======== Data provided

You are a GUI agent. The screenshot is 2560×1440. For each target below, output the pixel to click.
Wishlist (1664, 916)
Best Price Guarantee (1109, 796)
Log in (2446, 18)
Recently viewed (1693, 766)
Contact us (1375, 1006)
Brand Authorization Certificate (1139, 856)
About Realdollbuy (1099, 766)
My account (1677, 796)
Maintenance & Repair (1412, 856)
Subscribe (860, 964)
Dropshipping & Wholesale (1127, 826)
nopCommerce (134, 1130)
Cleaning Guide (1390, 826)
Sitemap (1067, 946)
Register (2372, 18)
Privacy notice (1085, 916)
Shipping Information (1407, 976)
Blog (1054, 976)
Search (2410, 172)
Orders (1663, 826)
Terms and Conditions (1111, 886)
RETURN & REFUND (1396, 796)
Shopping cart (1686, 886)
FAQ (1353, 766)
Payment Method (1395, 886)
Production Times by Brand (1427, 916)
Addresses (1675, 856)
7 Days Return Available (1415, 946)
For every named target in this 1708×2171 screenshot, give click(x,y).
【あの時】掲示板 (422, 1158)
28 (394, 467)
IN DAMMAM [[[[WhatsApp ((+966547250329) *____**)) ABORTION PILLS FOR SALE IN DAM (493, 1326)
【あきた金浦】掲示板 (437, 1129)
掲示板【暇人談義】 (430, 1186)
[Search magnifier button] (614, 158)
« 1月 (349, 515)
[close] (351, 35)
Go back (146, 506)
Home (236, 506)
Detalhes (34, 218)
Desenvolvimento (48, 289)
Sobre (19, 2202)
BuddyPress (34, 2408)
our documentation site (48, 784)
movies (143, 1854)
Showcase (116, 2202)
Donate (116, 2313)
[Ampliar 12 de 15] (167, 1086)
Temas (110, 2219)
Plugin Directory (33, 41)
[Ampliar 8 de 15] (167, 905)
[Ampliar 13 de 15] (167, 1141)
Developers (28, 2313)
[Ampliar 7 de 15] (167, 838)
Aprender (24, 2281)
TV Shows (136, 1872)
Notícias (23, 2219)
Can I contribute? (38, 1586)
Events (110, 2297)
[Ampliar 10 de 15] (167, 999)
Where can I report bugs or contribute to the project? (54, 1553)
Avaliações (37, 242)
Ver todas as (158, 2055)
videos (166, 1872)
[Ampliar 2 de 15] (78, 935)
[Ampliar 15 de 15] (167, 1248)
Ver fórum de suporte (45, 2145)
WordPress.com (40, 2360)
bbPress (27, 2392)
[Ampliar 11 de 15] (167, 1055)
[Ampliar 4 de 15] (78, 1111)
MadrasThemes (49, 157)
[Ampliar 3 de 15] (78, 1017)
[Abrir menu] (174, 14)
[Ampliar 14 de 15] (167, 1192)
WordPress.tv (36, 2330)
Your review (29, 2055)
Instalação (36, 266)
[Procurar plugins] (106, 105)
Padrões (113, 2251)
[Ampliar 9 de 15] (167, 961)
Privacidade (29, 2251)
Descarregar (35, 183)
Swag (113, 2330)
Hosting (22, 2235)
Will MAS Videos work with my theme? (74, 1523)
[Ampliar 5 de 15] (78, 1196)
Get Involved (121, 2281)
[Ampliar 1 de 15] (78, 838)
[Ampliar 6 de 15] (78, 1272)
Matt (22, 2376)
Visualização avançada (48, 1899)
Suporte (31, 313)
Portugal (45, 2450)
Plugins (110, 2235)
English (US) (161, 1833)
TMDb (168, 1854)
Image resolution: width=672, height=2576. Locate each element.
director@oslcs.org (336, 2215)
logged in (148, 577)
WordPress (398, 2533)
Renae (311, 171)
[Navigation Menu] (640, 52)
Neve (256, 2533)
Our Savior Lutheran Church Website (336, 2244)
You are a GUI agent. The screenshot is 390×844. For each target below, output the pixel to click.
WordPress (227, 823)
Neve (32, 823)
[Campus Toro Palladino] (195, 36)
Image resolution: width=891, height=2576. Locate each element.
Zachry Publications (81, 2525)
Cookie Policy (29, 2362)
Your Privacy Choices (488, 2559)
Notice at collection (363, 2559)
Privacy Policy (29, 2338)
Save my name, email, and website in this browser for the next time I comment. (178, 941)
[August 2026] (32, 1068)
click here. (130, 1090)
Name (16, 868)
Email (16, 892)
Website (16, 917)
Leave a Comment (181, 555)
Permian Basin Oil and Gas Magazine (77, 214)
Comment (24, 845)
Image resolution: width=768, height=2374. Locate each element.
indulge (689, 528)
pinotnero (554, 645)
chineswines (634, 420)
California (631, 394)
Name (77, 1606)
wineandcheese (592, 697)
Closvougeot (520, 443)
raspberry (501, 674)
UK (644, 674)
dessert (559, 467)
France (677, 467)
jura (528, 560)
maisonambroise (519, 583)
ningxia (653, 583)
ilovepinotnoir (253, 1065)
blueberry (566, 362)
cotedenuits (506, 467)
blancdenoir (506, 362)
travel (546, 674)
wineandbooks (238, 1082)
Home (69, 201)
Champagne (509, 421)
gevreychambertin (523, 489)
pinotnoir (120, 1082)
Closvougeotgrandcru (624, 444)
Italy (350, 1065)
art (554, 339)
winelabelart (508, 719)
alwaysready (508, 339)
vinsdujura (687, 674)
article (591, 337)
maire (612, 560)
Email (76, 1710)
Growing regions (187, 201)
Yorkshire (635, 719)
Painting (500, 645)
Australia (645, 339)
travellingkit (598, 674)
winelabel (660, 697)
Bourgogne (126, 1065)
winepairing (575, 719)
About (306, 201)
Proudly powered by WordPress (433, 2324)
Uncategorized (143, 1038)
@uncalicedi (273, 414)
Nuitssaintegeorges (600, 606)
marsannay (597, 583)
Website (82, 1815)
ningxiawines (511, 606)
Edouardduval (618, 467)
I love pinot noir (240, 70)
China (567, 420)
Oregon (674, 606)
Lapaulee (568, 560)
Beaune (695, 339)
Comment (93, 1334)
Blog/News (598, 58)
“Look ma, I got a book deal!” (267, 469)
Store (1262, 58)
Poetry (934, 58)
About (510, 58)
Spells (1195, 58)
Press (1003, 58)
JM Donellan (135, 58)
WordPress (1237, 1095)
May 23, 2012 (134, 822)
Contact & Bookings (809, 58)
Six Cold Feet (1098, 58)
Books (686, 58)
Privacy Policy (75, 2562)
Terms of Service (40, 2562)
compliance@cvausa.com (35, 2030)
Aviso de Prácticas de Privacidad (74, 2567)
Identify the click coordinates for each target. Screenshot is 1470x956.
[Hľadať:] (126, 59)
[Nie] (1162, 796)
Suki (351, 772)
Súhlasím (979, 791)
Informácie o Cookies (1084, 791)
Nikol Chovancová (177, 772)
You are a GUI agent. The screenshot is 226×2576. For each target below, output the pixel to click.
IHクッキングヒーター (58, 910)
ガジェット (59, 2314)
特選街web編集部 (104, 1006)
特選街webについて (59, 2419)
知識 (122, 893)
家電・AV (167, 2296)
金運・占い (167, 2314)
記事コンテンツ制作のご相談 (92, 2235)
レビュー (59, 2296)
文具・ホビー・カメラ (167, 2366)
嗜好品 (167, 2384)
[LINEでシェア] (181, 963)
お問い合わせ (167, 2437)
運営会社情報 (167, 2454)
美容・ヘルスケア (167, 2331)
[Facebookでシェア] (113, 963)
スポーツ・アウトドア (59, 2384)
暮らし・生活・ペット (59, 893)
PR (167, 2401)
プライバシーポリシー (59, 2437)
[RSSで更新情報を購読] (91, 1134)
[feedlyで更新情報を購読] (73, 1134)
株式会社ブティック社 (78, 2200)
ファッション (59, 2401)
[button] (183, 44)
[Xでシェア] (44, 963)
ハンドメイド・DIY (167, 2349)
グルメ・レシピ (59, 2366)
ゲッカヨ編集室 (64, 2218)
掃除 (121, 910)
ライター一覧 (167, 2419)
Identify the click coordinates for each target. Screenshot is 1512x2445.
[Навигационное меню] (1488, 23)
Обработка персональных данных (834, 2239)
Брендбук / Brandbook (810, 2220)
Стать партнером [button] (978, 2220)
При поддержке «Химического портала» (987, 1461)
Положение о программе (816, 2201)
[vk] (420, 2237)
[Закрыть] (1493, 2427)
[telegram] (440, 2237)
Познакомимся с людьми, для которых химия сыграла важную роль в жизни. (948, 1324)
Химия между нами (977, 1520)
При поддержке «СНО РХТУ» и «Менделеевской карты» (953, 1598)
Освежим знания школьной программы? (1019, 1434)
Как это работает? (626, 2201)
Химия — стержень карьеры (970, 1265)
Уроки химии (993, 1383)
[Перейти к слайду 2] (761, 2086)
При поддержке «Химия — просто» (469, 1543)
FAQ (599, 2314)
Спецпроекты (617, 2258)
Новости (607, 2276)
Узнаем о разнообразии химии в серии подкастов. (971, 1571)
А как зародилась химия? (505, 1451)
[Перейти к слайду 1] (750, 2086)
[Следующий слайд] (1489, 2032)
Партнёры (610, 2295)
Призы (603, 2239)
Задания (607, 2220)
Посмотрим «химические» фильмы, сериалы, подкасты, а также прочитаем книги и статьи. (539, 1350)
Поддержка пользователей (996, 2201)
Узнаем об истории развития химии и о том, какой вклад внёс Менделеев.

================

Instructions to follow »
In the listing above, the lines from the one containing "[Ampliar 4 de 15] (78, 1111)" through the one containing "pinotnero (554, 645)" must be set down exactly, with no other lines.

Written solution »
[Ampliar 4 de 15] (78, 1111)
MadrasThemes (49, 157)
[Ampliar 3 de 15] (78, 1017)
[Abrir menu] (174, 14)
[Ampliar 14 de 15] (167, 1192)
WordPress.tv (36, 2330)
Your review (29, 2055)
Instalação (36, 266)
[Procurar plugins] (106, 105)
Padrões (113, 2251)
[Ampliar 9 de 15] (167, 961)
Privacidade (29, 2251)
Descarregar (35, 183)
Swag (113, 2330)
Hosting (22, 2235)
Will MAS Videos work with my theme? (74, 1523)
[Ampliar 5 de 15] (78, 1196)
Get Involved (121, 2281)
[Ampliar 1 de 15] (78, 838)
[Ampliar 6 de 15] (78, 1272)
Matt (22, 2376)
Visualização avançada (48, 1899)
Suporte (31, 313)
Portugal (45, 2450)
Plugins (110, 2235)
English (US) (161, 1833)
TMDb (168, 1854)
Image resolution: width=672, height=2576. Locate each element.
director@oslcs.org (336, 2215)
logged in (148, 577)
WordPress (398, 2533)
Renae (311, 171)
[Navigation Menu] (640, 52)
Neve (256, 2533)
Our Savior Lutheran Church Website (336, 2244)
You are a GUI agent. The screenshot is 390×844. For each target below, output the pixel to click.
WordPress (227, 823)
Neve (32, 823)
[Campus Toro Palladino] (195, 36)
Image resolution: width=891, height=2576. Locate each element.
Zachry Publications (81, 2525)
Cookie Policy (29, 2362)
Your Privacy Choices (488, 2559)
Notice at collection (363, 2559)
Privacy Policy (29, 2338)
Save my name, email, and website in this browser for the next time I comment. (178, 941)
[August 2026] (32, 1068)
click here. (130, 1090)
Name (16, 868)
Email (16, 892)
Website (16, 917)
Leave a Comment (181, 555)
Permian Basin Oil and Gas Magazine (77, 214)
Comment (24, 845)
Image resolution: width=768, height=2374. Locate each element.
indulge (689, 528)
pinotnero (554, 645)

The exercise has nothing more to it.